Revolut is another popular online bank. They offer the ability to exchange currencies in their app at market rates, withdraw cash from an ATM anywhere in the world, and even exchange cryptocurrency on their app. For people who travel a lot and want to be able to do all of their banking activities on their phone, mobile banking is a great solution.
Opening an account through an online bank is also far faster than traditional banks. While some banks may take a few days or even weeks to set up everything for you, mobile banks can typically open an account in one day. Additionally, it is rare that a minimum deposit amount is needed for online banks.
Mobile banking also offers users a lot more control. You can receive notifications for every single action that takes place on your card, and even lock or cancel your debit and/or credit cards through the app. You can see what is happening in your bank accounts in real time, and generally opening a sub-account can be done in minutes.
Additionally, mobile banking is not limited to a set of opening hours in which business is done. Transactions are often instant and there is no waiting around for a transfer to arrive because the bank isn’t open yet.
Lastly, fees are far lower when it comes to mobile banking. For example, Revolut offers free cash withdrawals up to 200€, and after that it is only a two percent fee. Switching your funds from one currency to another is instant and free. Compare that to traditional banks, where international transfers are often extremely costly with a poor exchange rate, and the benefits are immediately obvious. Because mobile banks aren’t required to have multiple locations, they can offer their users substantially reduced fees.
It is a common myth that mobile banking is not as safe as traditional banking, however, this is not true. There is no added risk for choosing to use an online bank.
The pros of traditional banking
If personal service is of importance to you, then you will probably appreciate traditional banking more. Sometimes we want advice about what to do with our accounts or how to maximize our savings, and having a face to face conversation about it builds a lot more trust. Traditional banks allow you to build relationships with their employees. If trust and service are what matters, then you can’t beat traditional banking.

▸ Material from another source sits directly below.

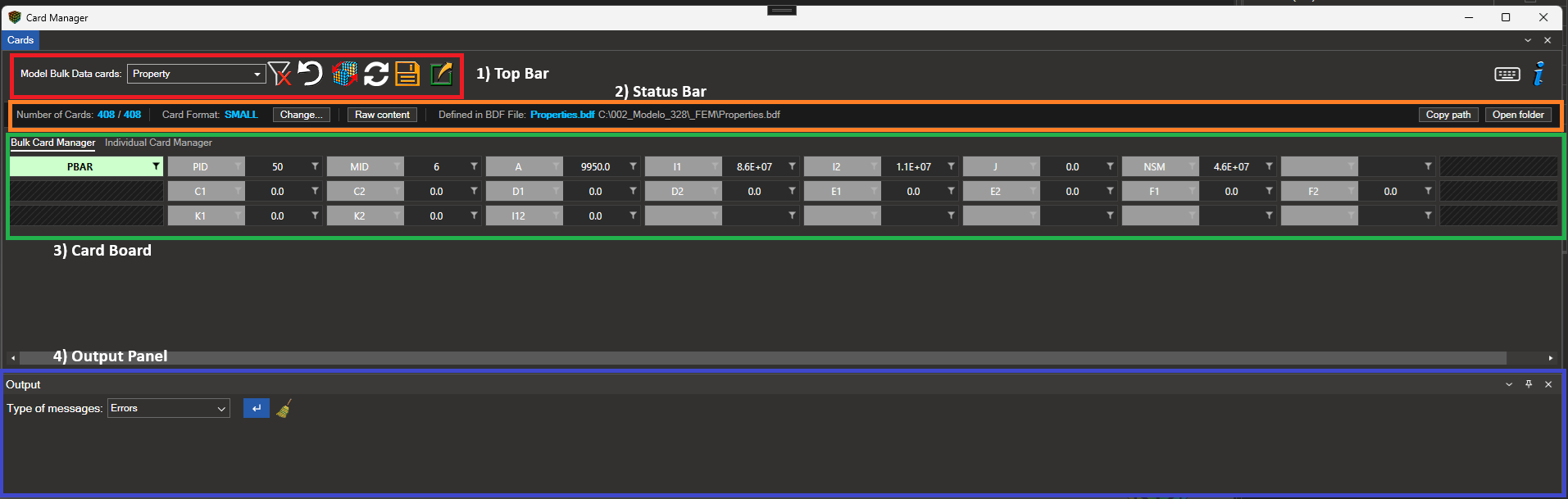This screenshot has height=499, width=1568.
Task: Open the PBAR card filter dropdown
Action: coord(156,166)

Depositing money is often far easier with traditional banking as well. Knowing that you can always go to an ATM to deposit cash is a benefit many of us don’t consider. For example, with N26 you can only deposit funds at the cash register of a partnered store. Revolut doesn’t allow cash deposits, so you can only top up your card through a transfer or with a credit card. Depositing cheques is also far easier through traditional banking.
Traditional banking may also offer different services you can’t get with mobile banking. Things like mortgages, loans, different types of insurance, and investment services are currently only available through traditional banks. If you want a one stop shop, then going with a traditional bank may be your best option.

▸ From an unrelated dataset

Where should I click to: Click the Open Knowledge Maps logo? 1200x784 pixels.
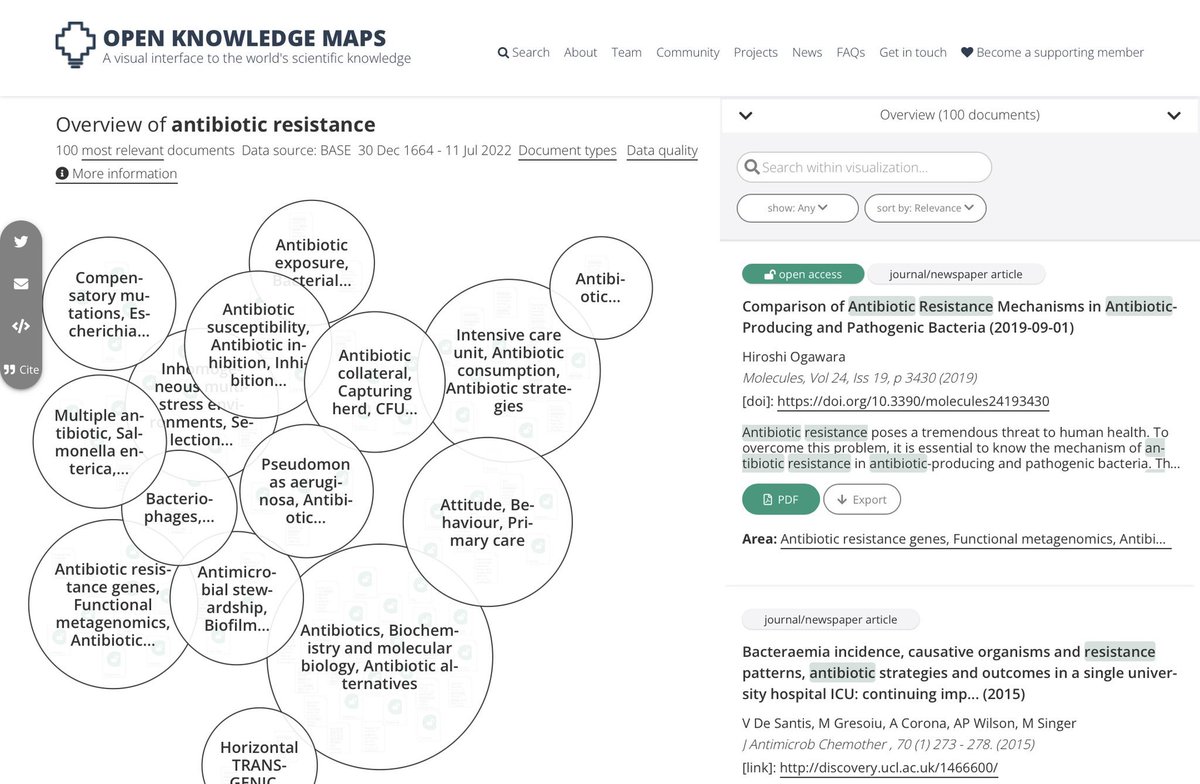point(74,45)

The cons of mobile banking
A big problem with mobile banking are the possible technological issues. If an app or website crashes, there’s nothing you can do. While you could certainly reach out to customer service (we’ll talk more about that later), they probably won’t be able to help you. In cases like this, being able to go to a physical bank location is a big advantage.
Customer service is not only faceless when it comes to mobile banking, but can also involve long wait times and agents who aren’t actually able to help you with your problem. Some problems are also easier to solve in-person instead of emailing back and forth. While some customer service agents at online banks are great, others or not. It can be very hit or miss.
Mobile banking also offers a far more limited number of services. You might be able to have a chequing account, a credit card, and maybe even a savings account, but that’s about it. You will have to look elsewhere for things like loans, mortgages, insurance, et cetera.
Lastly, if you don’t have a smartphone, you can’t do mobile banking. While more and more people own smartphones, just under half of the world population owns one, which means they can’t use mobile banking.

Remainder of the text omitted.